Sana tavsiyem; şikayet eden insanın yanında çok bulunmaman yavrum. Senin yaşam sevincini almaya kimsenin hakkı yok. Tabii ki senin de başkalarının yaşam enerjisini almaya… Sen onun problemini çözmesi için yardımcı olmak istiyorsun. Ama insanlar problemlerini çözmek istemezler. İnsanlar şikayet etmek isterler… Ve böylece problemlerini daha da büyütürler… Ve ağızlardan köpük saçarak çıkan bu istek ile senin gerçeğin bu evrede yarışamaz. Yani, sen gerçeğine yazık edersin. Gerçek ziyan edilecek bir şey değil. Gerçek, elinde tutanın pamuklara saracağı bir sırça… Düşse, kırılmaz… Ama düşüren, düşürmüş olur. Aman dikkat!

Özlemle kucaklıyorum…

                                                                                ===

 

Deneyimsel Tasarım Öğretisi geçmiş deneyimlerle yarını şekillendiren bir gerçeklik ilmidir.
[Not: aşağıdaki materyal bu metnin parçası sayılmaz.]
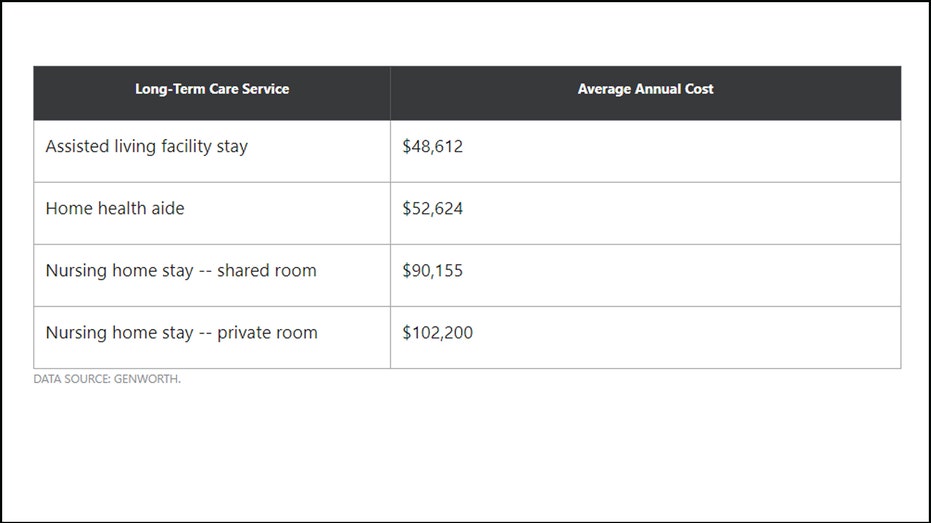Click the word Cost in the header
931x523 pixels.
point(699,89)
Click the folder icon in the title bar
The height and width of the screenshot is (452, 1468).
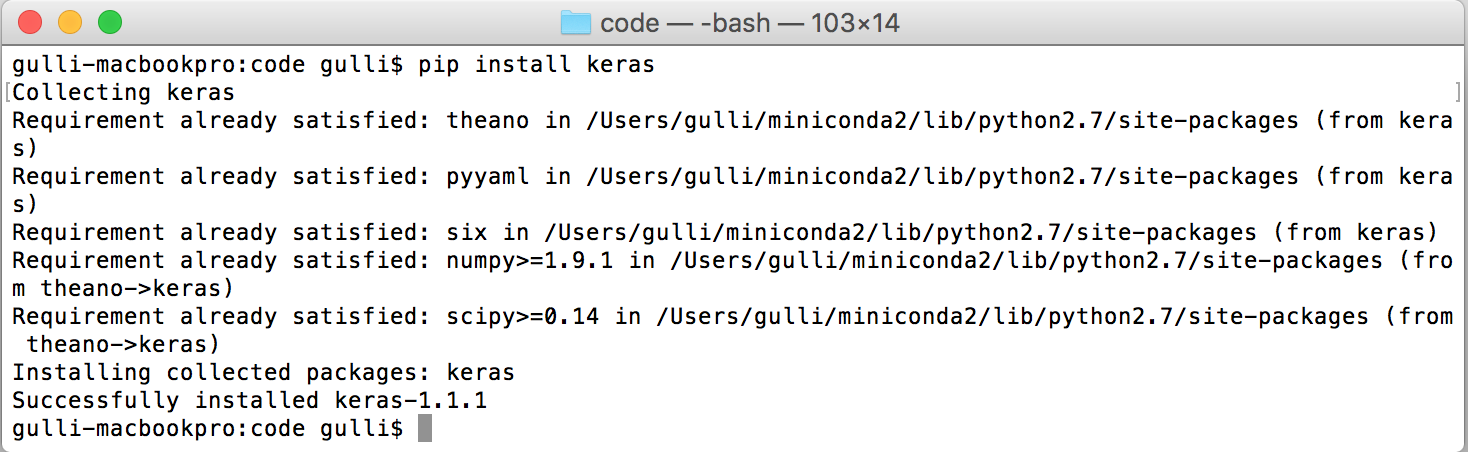pos(576,22)
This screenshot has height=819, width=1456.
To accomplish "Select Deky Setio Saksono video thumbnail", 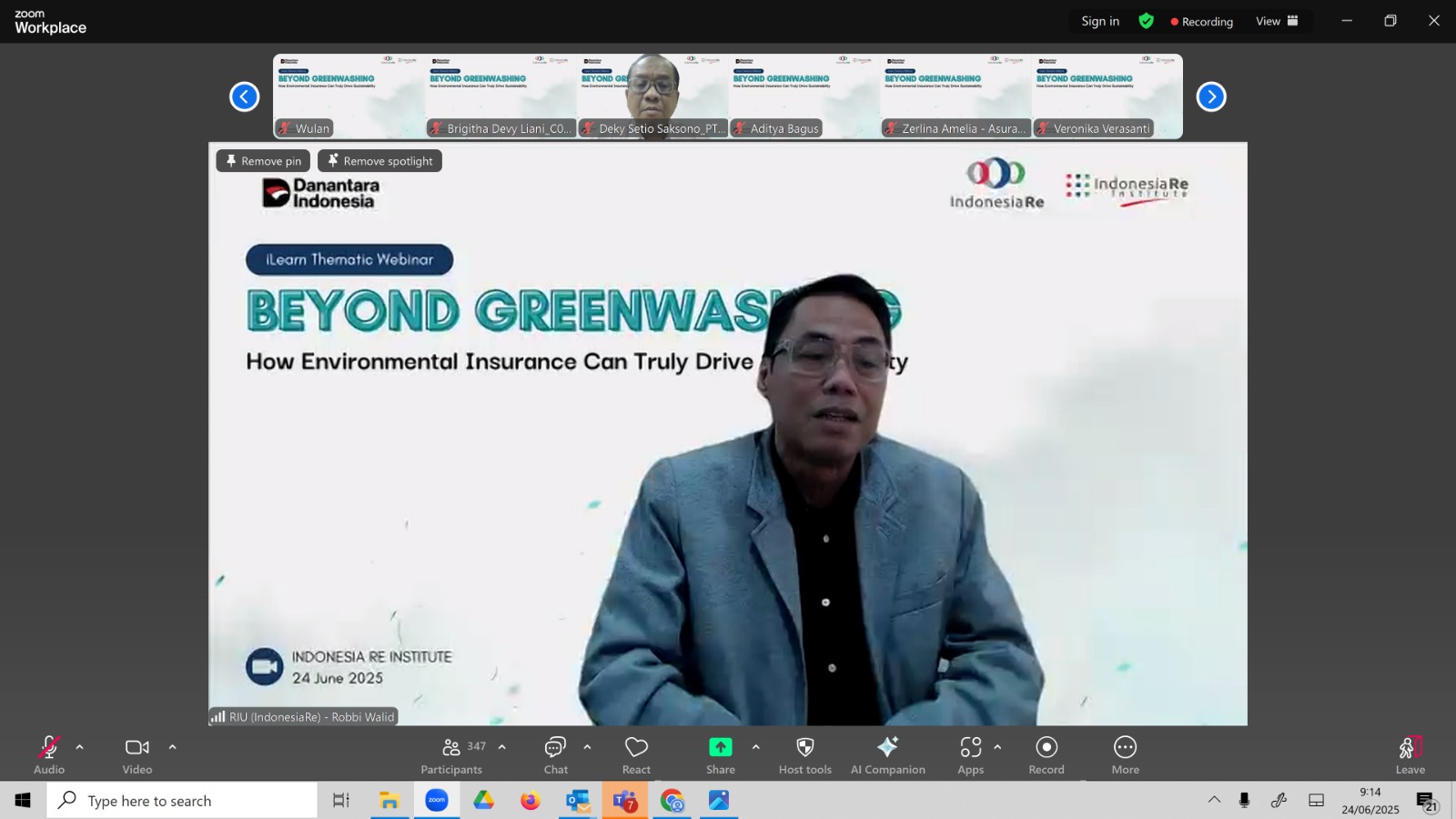I will (x=652, y=96).
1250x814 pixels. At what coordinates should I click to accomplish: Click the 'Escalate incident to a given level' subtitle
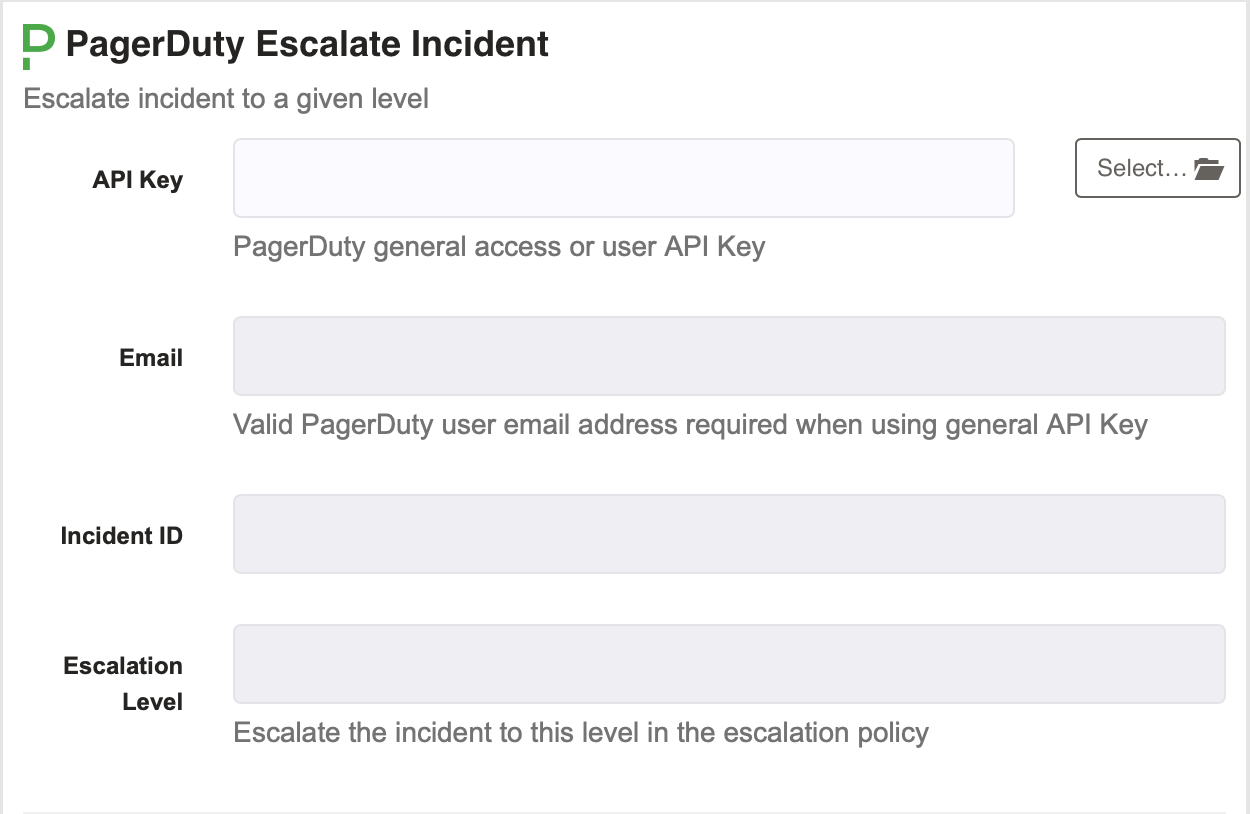[226, 99]
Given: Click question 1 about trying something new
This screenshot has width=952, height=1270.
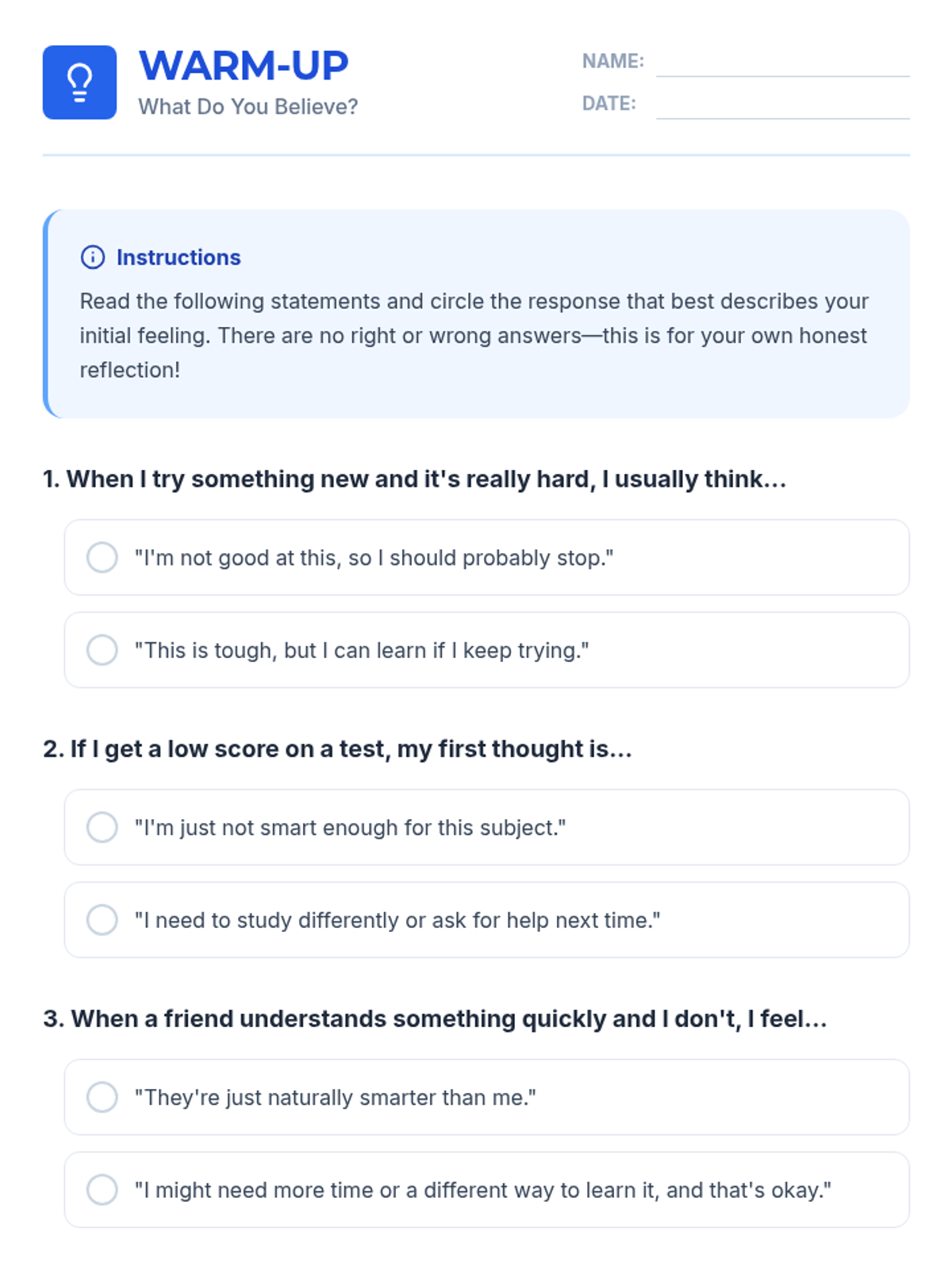Looking at the screenshot, I should click(415, 479).
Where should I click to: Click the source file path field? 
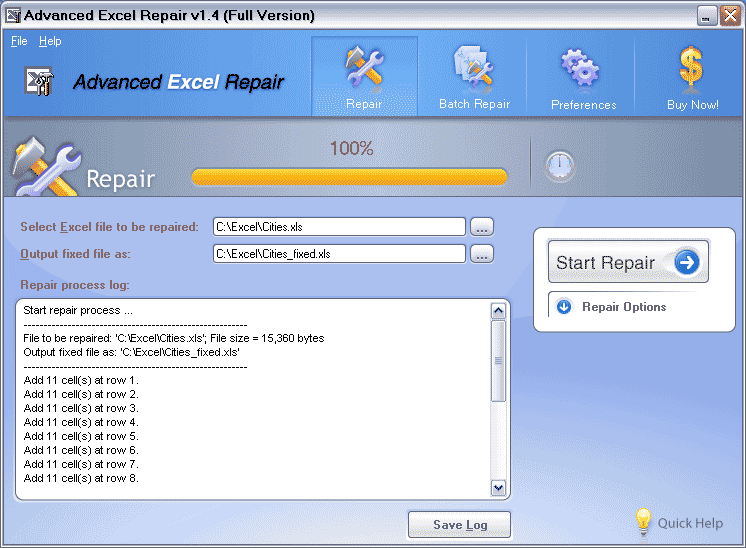tap(339, 227)
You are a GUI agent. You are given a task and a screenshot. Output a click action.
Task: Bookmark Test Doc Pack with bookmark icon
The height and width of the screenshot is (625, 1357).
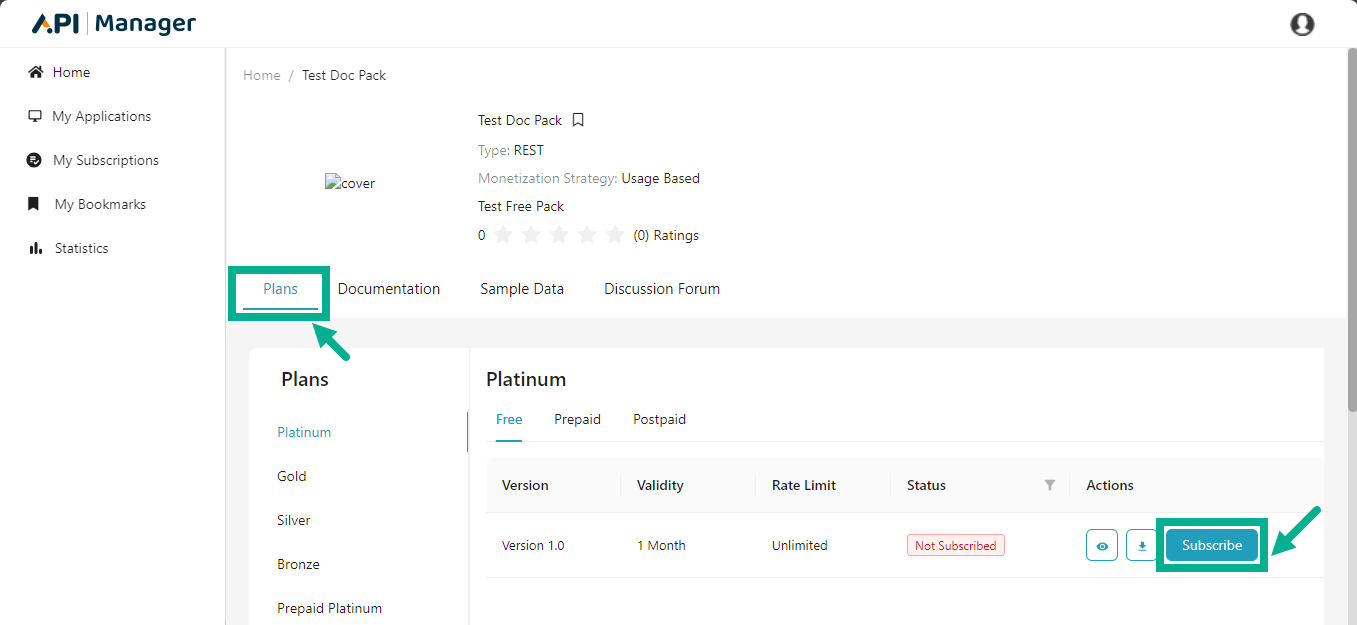578,120
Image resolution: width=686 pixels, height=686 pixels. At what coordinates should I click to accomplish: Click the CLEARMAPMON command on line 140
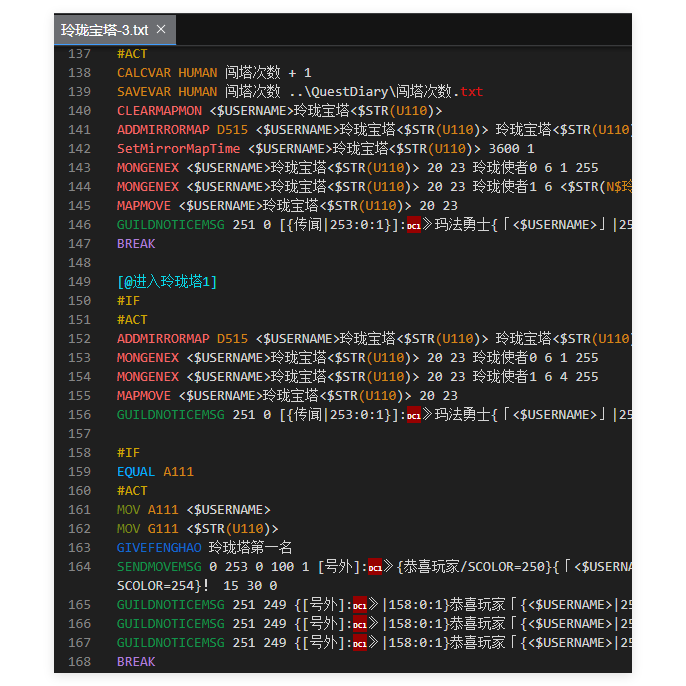tap(158, 111)
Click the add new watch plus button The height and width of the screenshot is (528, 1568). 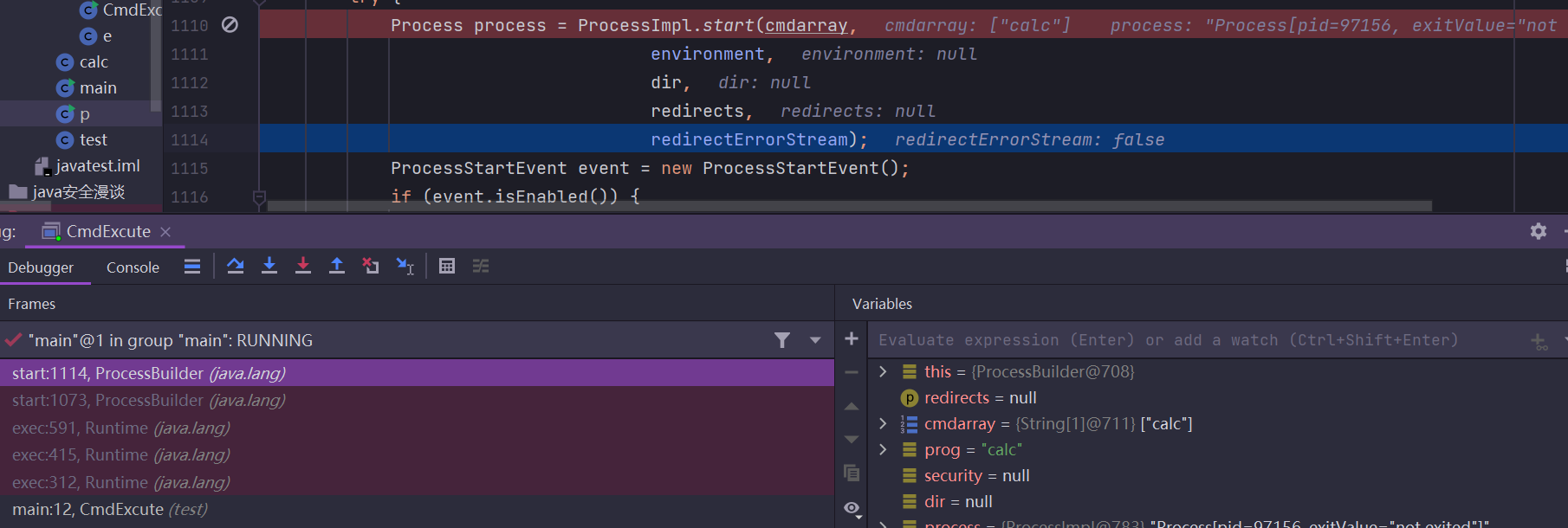tap(852, 338)
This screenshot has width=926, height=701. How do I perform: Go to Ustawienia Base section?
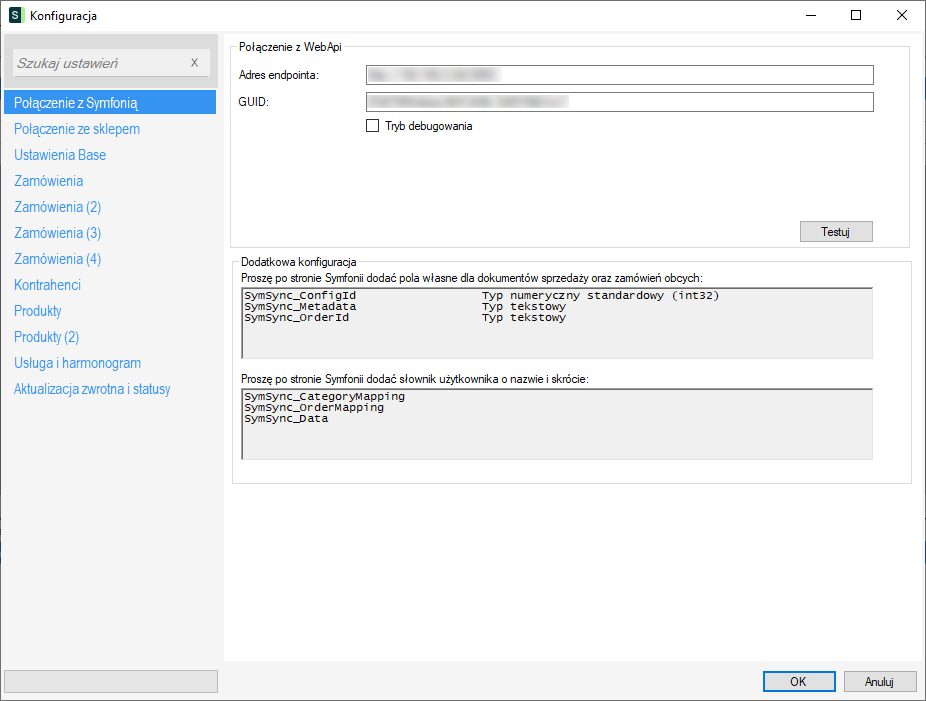click(60, 155)
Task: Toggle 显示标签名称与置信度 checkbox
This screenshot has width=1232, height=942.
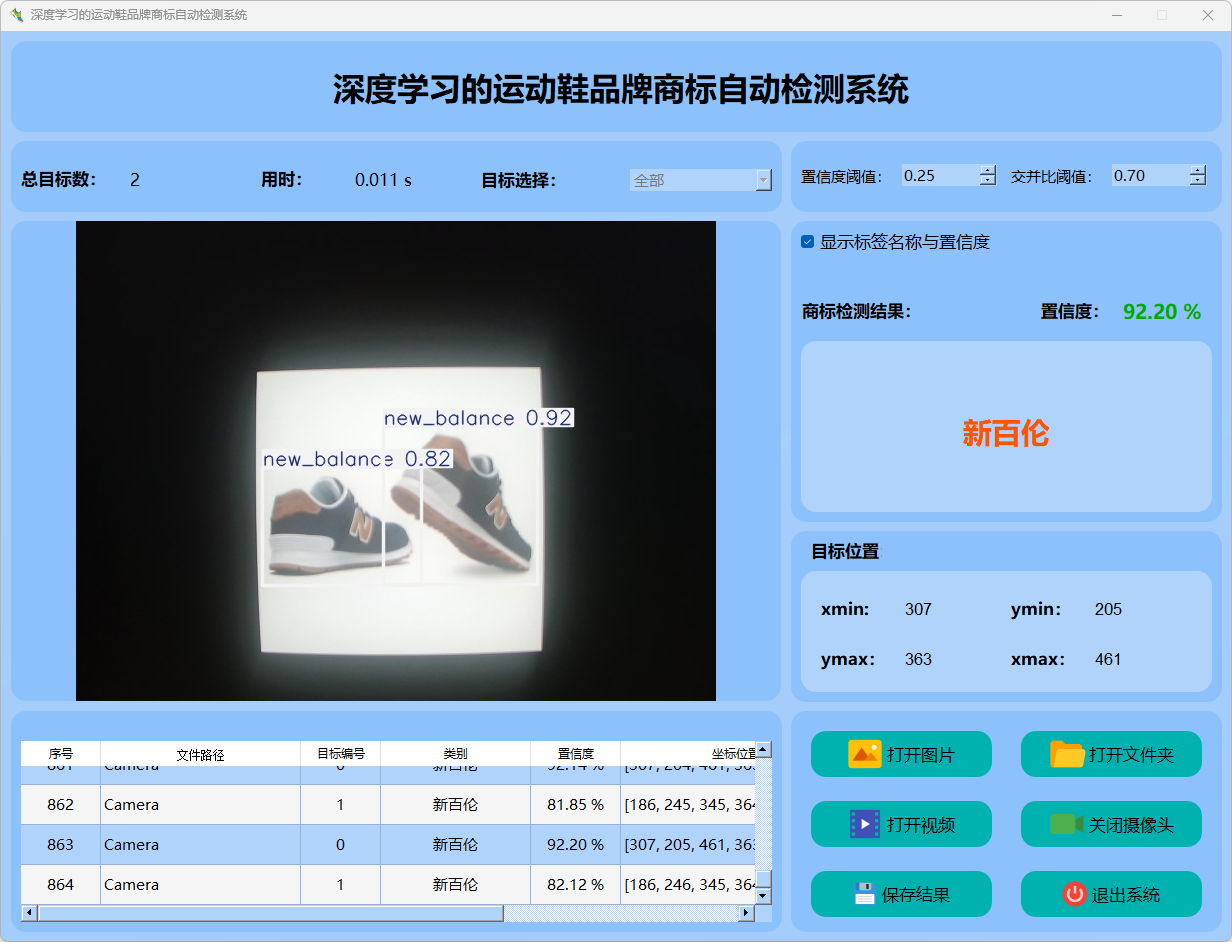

Bireylerin problemlerini çözmeleri ve hedeflerine ulaşabilmeleri için ihtiyaç duydukları yöntemleri öğretir.

 

Kim Kimdirİlişkide UstalıkBaşarı Psikolojisi programlarıyla mutlu ve başarılı olmak isteyen insanlara stratejiler sunar.

 

===

 

“Milyarlarca insan içinde, “bir” kişinin ne önemi olabilir ki?

 

Bunun cevabını o “bir” kişiye sorun!”

 

Yahya Hamurcu




Yorumlar

Büşra dedi ki…
Müthiş bir yazı olmuş bayıldım. Gerçeklere bilmemize rağmen insan görmezden gelebiliyor bize de hatırlatma oldu teşekkürler
AydınFiliz dedi ki…
Özlemle bizde bu güzel yazıyı kucaklıyoruz 🥰

Okuduğunda insanı günlük yaşantısındaki rutinlere o kadar çook götürdü ki..
Şikayet yerine bolca şükürler edebileceğimiz zamanlarımız olsun İnşAllah ❣️
Adsız dedi ki…
Emeğinize sağlık 💐
Sümeyrak dedi ki…
Sabah uyandığı andan itibaren şükrederek günü bitiren insan şikayet etmeye fırsat bulamaz. O kadar çok şükredecek şey var ki şikayetle boşa zaman kaybediyor insan.
Adsız dedi ki…
İnsanlar problemlerini çözmek istemezler, insanlar şikayet etmek isterler
Şenay erd dedi ki…
Şikayet etmek sadece şikayetinizi daha çok artırıyor şikayet dinlerkende enerjimiz tükeniyor çok güzel kaleme dokmusunuz elinize sağlık
Adsız dedi ki…
Gerçek ziyan edilecek bir şey değil…
Adsız dedi ki…
İnsan okurken hep sanki bahsedilen başkasıymış gibi okuyor. Bu şikayet edenin kendisi olabileceğini düşünemiyor. Bu da ayrı bir illüzyon.
Ayşe dedi ki…
Bilinç açıcı
Adsız dedi ki…
Elinize yüreğinize sağlık. Çok etkileyici. Ah bir anlayabilsek, bir yaşayabilsek bu gerçekleri.
Adsız dedi ki…
Mesele haklı olmak mı?
Şikayette kim haklı çıkabilir ki?
Adsız dedi ki…
İyiliği kendinden kötülüğü hayattan((::
Ali dedi ki…
Elinize sağlık, çok güzel, insanı kendine getiren, tokatlayan bir yazı...
Betül dedi ki…
Ne güzel bir ayrım. Kim şikayet eder ve aslında hiç söylenmeyen kimdir...
Emeğinize sağlık 🌼
Şikayet kaşıntı gibidir bir bir yerimi kaşıdıkça daha çok yerimi kaşıyasım gelir o nedenle şikayeti bırakıp problemlerini yaşayan değil çözen insan olmaya çalışmalıyız.